The result of Union is the set of elements that lie in any the
domains D1, D2, etc. Functions called by the dispatcher
function Union however, are encouraged to keep as much structure
as possible. However, currently GAP does not support any
category that is closed under taking unions except the category of all
domains. So the only case that structure will be kept is when one argument
D or element of list respectively is a superset of all
the other arguments or elements of list.
gap> Union( GaussianIntegers, Rationals );
Error, sorry, cannot unite <E> with the infinite domain <D>
gap> Union( D12, Group( (1,2), (1,2,3) ) );
[ (), (2,3), (2,6)(3,5), (1,2), (1,2)(3,6)(4,5), (1,2,3),
(1,2,3,4,5,6), (1,3,2), (1,3), (1,3)(4,6), (1,3,5)(2,4,6),
(1,4)(2,3)(5,6), (1,4)(2,5)(3,6), (1,5)(2,4), (1,5,3)(2,6,4),
(1,6,5,4,3,2), (1,6)(2,5)(3,4) ]
gap> Union( [2,4,6,8,10], [3,6,9,12,15], [5,10,15,20,25] );
[ 2, 3, 4, 5, 6, 8, 9, 10, 12, 15, 20, 25 ]

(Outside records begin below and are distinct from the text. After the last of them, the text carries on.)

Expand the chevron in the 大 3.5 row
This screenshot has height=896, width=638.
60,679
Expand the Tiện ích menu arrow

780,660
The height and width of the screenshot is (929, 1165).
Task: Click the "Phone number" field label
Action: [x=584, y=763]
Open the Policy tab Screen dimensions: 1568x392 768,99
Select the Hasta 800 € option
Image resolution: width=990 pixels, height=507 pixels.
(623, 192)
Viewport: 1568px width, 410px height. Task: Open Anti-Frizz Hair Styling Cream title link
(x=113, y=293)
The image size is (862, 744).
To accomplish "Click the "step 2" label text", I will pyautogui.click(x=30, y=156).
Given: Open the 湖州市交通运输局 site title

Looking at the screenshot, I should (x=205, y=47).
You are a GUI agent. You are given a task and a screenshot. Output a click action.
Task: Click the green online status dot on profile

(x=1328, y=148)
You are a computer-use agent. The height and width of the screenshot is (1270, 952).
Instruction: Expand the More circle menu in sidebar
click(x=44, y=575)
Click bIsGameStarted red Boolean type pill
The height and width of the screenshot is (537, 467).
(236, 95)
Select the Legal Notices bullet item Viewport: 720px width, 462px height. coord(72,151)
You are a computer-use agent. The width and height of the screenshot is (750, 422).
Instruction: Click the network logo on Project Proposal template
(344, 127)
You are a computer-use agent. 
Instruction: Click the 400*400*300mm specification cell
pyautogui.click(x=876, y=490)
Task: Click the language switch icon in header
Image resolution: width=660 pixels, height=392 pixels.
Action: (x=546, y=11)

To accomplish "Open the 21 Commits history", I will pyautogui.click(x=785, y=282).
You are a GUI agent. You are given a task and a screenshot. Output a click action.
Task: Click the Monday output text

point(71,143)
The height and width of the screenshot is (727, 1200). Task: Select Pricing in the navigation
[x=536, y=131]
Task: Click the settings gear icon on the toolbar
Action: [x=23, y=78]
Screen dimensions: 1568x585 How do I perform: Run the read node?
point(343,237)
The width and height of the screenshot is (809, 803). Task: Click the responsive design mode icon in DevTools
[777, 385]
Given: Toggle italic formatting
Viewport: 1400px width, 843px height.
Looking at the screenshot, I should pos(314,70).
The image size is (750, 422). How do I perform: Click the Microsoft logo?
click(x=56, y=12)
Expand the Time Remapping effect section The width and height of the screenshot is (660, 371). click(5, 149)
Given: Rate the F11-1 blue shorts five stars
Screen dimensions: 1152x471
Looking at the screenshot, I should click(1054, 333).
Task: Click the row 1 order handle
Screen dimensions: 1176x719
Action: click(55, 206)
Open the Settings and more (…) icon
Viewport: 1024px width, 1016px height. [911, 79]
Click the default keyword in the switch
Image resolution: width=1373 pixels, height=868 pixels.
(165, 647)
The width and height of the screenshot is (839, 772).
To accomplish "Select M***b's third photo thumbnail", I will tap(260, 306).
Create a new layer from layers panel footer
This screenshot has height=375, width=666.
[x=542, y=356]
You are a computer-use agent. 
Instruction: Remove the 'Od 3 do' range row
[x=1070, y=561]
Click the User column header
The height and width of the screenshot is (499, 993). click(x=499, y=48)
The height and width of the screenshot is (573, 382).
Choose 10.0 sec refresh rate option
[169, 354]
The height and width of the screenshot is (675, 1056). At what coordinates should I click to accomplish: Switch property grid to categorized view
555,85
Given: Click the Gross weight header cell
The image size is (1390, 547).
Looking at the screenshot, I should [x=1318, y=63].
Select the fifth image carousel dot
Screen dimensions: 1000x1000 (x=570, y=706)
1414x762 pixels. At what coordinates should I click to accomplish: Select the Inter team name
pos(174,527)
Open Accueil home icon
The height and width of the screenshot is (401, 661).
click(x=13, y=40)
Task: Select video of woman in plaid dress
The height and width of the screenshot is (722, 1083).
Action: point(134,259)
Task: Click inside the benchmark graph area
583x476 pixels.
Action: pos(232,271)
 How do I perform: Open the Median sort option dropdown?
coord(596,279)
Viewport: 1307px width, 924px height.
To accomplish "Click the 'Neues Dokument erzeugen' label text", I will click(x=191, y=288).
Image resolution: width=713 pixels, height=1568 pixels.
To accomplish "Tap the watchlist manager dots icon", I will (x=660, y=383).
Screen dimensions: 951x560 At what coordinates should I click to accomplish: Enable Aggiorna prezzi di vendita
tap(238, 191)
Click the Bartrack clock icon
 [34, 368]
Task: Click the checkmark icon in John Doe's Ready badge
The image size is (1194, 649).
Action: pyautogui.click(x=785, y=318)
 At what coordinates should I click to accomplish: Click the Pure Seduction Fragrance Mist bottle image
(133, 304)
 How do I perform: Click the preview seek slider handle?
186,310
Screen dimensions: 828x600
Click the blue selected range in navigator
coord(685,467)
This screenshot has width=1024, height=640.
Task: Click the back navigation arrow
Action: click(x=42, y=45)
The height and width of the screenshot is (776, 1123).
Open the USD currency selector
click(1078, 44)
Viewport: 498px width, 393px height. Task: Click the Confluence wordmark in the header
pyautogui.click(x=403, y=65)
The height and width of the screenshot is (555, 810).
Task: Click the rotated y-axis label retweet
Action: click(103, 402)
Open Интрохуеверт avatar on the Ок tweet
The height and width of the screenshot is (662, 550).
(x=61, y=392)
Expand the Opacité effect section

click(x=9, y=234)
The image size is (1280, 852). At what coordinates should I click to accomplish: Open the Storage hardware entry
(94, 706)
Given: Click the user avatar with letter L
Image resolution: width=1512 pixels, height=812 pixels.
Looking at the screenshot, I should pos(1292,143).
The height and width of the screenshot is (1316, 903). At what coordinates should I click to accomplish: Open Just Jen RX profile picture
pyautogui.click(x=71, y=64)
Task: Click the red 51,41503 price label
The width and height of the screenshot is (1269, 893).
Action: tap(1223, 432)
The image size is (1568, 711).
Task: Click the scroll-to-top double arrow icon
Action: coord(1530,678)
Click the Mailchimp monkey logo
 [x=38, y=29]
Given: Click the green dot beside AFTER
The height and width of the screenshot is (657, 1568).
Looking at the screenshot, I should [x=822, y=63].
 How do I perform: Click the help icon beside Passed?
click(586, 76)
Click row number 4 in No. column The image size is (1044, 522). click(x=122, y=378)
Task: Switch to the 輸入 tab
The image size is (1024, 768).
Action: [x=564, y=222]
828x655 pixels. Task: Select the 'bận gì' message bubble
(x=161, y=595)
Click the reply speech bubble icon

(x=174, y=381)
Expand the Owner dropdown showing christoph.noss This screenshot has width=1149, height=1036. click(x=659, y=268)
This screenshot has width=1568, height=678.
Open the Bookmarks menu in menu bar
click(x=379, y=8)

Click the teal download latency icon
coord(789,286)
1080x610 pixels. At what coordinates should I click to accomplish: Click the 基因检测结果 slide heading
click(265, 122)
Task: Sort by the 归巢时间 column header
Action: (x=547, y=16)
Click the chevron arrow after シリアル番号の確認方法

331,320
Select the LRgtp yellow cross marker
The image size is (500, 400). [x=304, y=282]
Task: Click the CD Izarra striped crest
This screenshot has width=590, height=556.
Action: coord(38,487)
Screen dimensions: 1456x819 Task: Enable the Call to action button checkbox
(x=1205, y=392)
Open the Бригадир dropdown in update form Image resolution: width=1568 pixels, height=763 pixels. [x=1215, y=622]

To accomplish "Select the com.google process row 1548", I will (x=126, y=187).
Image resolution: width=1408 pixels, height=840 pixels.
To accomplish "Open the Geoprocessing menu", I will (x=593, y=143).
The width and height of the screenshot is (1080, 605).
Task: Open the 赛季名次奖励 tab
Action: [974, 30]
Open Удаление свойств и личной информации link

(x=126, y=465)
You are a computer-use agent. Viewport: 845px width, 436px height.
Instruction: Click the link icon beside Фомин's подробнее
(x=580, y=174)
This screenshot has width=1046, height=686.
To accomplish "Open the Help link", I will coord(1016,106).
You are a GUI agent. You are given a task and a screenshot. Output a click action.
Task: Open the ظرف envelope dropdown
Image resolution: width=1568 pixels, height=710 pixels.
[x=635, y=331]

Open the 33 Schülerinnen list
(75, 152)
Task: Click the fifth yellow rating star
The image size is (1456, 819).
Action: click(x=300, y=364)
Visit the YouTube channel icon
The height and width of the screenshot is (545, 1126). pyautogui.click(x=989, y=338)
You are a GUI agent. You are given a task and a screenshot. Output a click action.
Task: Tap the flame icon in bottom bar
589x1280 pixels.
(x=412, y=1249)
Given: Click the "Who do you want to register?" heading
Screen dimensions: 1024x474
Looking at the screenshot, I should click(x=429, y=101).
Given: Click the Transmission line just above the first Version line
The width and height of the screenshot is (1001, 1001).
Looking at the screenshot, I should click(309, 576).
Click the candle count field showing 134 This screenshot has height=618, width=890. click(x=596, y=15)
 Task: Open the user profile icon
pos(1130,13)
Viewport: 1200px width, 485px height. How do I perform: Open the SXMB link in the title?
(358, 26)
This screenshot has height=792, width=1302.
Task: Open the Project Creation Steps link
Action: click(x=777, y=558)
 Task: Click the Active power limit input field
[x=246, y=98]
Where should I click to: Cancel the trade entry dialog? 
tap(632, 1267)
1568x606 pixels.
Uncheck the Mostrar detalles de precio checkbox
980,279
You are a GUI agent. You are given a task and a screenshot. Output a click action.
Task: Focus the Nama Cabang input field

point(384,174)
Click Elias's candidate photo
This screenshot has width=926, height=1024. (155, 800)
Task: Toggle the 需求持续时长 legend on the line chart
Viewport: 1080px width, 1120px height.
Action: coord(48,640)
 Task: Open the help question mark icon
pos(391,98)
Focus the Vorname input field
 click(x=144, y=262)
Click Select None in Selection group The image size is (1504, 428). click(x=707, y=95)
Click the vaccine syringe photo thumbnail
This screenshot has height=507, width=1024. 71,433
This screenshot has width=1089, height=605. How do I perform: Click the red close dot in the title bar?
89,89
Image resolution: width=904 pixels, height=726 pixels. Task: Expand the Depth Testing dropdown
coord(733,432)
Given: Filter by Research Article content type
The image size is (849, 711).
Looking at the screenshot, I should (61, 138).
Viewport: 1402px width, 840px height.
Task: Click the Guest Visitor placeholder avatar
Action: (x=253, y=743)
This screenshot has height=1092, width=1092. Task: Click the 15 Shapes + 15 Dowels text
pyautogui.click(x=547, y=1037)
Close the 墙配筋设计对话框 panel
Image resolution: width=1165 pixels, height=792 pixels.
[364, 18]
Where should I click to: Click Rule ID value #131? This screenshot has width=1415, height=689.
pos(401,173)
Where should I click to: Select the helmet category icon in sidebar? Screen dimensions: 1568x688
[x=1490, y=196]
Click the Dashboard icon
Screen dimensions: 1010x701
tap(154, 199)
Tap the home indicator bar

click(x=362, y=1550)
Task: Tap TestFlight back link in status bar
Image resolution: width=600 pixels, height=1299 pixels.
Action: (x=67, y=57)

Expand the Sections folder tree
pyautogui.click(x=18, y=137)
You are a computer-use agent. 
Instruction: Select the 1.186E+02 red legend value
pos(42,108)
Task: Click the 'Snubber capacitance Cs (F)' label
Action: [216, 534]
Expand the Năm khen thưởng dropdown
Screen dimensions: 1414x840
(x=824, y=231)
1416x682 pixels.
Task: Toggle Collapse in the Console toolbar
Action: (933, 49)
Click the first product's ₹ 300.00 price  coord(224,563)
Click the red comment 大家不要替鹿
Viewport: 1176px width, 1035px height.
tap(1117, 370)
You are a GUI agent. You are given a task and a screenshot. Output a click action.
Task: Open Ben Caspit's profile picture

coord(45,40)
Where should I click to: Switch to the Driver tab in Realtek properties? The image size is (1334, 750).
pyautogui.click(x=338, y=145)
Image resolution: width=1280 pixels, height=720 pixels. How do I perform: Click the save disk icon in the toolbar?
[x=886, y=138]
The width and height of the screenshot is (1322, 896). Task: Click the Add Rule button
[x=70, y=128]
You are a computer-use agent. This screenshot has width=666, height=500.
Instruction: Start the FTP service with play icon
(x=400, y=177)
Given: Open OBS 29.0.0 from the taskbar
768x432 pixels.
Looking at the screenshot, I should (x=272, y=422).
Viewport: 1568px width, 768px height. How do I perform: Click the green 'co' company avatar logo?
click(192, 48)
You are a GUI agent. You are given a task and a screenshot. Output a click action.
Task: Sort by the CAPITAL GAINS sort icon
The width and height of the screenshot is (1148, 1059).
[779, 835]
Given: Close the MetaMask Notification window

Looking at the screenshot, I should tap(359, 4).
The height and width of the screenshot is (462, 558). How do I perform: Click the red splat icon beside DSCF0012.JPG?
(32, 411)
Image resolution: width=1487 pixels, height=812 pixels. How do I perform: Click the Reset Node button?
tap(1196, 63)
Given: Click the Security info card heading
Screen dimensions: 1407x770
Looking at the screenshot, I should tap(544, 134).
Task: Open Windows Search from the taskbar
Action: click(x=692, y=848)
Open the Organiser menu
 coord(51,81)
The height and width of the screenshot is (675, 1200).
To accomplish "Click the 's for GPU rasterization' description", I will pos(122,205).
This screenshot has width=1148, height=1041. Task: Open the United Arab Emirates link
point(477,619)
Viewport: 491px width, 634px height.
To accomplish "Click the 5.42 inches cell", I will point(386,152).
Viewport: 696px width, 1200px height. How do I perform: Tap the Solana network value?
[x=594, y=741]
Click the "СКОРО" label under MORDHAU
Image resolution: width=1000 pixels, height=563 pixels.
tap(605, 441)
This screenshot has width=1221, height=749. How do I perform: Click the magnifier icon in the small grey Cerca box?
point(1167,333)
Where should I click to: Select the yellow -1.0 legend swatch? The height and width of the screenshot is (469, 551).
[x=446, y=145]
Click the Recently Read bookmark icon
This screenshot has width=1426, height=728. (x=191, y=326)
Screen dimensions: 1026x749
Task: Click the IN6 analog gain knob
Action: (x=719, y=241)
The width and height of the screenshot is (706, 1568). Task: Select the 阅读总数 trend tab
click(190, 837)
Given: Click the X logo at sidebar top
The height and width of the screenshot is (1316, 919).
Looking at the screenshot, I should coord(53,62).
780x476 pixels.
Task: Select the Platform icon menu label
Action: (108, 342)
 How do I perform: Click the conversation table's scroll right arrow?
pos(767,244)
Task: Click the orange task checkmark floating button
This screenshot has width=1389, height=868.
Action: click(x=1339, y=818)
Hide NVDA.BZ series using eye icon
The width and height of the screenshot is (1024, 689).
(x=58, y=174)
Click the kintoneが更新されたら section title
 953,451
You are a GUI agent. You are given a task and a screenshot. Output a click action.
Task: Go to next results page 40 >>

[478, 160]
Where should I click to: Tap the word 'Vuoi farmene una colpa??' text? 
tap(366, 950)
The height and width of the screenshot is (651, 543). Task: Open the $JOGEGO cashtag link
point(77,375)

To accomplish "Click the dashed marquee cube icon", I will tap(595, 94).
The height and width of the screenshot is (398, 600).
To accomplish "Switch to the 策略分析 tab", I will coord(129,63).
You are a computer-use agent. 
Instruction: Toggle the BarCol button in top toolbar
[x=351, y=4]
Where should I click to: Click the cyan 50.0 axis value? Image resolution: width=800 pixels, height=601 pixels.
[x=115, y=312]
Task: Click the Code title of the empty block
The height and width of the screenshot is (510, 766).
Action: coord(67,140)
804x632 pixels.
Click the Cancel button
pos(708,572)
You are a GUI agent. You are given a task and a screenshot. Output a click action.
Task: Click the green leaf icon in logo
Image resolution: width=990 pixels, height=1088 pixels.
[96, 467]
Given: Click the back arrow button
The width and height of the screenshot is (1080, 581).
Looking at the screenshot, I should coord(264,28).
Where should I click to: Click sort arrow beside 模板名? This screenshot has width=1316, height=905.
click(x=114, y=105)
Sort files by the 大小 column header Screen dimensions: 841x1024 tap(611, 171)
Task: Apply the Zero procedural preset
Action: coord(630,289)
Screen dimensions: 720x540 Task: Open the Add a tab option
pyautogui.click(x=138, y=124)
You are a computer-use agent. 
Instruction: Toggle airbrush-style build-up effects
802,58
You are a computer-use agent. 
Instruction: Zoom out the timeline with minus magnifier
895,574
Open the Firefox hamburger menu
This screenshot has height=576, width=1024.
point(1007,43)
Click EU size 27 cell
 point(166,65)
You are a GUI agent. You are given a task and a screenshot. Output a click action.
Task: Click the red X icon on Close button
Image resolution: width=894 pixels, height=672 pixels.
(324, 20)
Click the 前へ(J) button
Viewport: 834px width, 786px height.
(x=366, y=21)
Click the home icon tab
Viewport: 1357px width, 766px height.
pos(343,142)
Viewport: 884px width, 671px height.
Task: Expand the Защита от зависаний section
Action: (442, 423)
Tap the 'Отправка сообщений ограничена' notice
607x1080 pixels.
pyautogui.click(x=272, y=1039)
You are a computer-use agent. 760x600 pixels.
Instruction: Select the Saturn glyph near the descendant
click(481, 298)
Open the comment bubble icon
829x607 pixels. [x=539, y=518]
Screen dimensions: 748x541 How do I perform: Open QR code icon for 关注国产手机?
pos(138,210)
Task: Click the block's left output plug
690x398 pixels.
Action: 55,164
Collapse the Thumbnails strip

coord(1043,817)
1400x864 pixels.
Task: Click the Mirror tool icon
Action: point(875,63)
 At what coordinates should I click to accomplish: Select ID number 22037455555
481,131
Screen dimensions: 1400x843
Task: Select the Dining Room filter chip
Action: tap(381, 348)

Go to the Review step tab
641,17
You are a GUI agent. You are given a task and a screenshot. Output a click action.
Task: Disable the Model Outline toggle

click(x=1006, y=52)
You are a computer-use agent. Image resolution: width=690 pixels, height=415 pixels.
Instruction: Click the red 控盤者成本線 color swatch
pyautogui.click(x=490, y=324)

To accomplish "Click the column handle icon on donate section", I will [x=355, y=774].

# two or more domains or sets as arguments are legal
gap> Union( [ [1,2,4], [2,3,4], [1,3,4] ] );
[ 1, 2, 3, 4 ] # or a list of domains or sets
gap> Union( [ ] );
[ ]
The dispatcher function (see Dispatchers) Union is slightly
different from other dispatcher functions. It does not simply call the
function in the operations record passings its arguments. Instead it loops
over its arguments (or the list of domains or sets) and calls the function in
the operations record repeatedly, and passes each time only two domains. This
obviously makes writing the function for the operations record simpler.
The default function DomainOps.Union checks whether either
domain is infinite. If one is it signals an error. If both domains are finite
it computes the proper sets of elements of both and unites them (see
Elements and Set Functions for Sets). This default method is overlaid by more
special functions for some other domains. Those functions usually are faster.